Lorsque la promesse de vente est soumise à la condition suspensive d’obtention d’un prêt dont les caractéristiques ont été mentionnées à cet acte, il appartient aux acquéreurs de démontrer que leur demande de prêt correspondait à ces caractéristiques.
En l’espèce, ni la demande de prêt ni la lettre de refus ne mentionnent les caractéristiques du prêt, à savoir le montant de la somme empruntée, le taux d’intérêt et la durée du prêt. De plus, l’étude du prêt n’a pu être réalisée du fait de l’acquéreur qui n’a pas fourni les renseignements réclamés.
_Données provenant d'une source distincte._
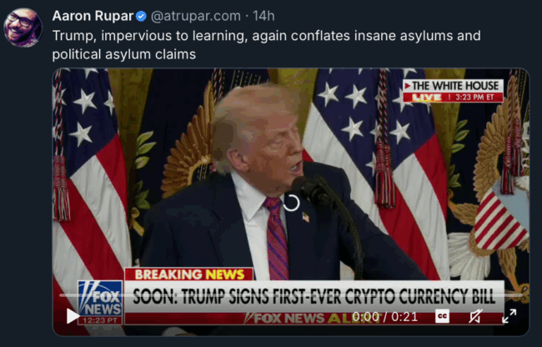Open the Aaron Rupar display name link
The width and height of the screenshot is (542, 347).
[x=93, y=16]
Dès lors, la condition suspensive a été réalisée et les dispositions de la promesse de vente doivent s’appliquer.
Le contexte de l’affaire était le suivant :
31 octobre 2005, MM. Philippe X et Yan Y ont signé avec la SCI SAINTE COLOMBE, par l’intermédiaire du Cabinet Immobilier LA FORÊT, un compromis de vente d’un château sis à SAINTE COLOMBE SUR GAND pour le prix de 380.000 EUR outre 24.000 EUR de frais d’acte avec condition suspensive d’obtention d’un prêt bancaire d’un montant global de 404.000 EUR remboursable en 15 ans maximum au taux de 4 % par an soit une charge mensuelle de 2.988 EUR.
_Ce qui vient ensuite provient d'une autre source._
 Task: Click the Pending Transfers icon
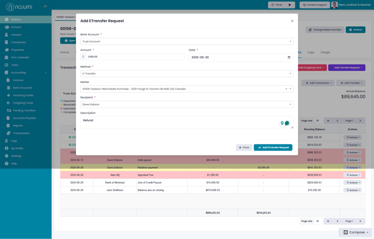tap(9, 110)
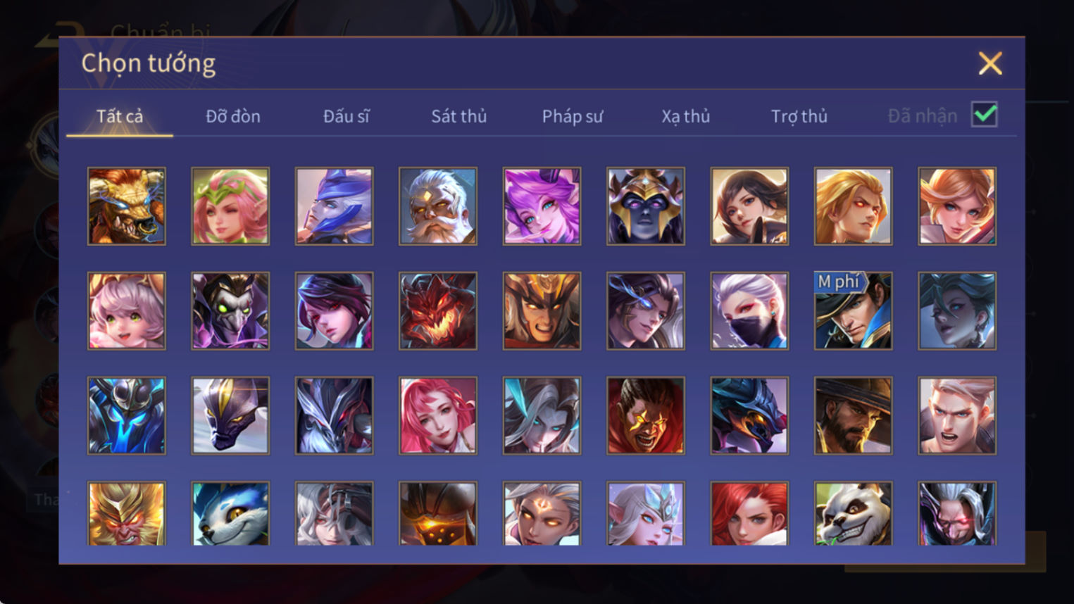Choose the cowboy hat bearded hero

point(853,415)
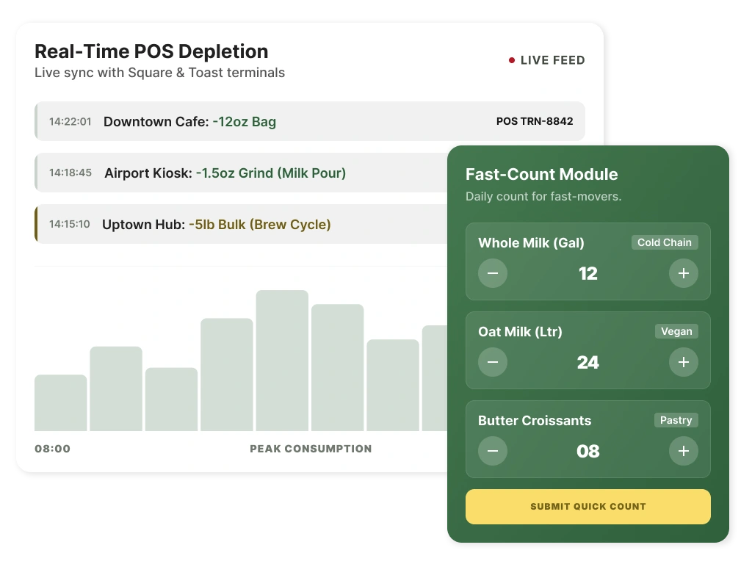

La signature de l’acte authentique devait intervenir au plus tard le 1er juin 2006 et il était prévu qu’en cas de refus de régularisation de la vente la partie qui n’est pas en défaut recevrait à titre d’indemnisation forfaitaire de son préjudice la somme de 38.000 EUR et la commission due à l’agence de 20.000 EUR soit un total de 58.000 EUR.
Les acquéreurs n’ayant pu obtenir leur prêt n’ont pas réitéré la vente et par acte d’huissier en date des 9 et 15 janvier 2007, la SCI SAINTE COLOMBE les a assignés devant le Tribunal de Grande Instance de ROANNE afin qu’ils soient condamnés à lui payer les sommes prévues au compromis. La Cour d’appel a statué dans le sens indiqué plus haut mais a réduit le montant de la clause pénale à 38.000 EUR, la venderesse ne prouvant pas le paiement de la commission de l’agence.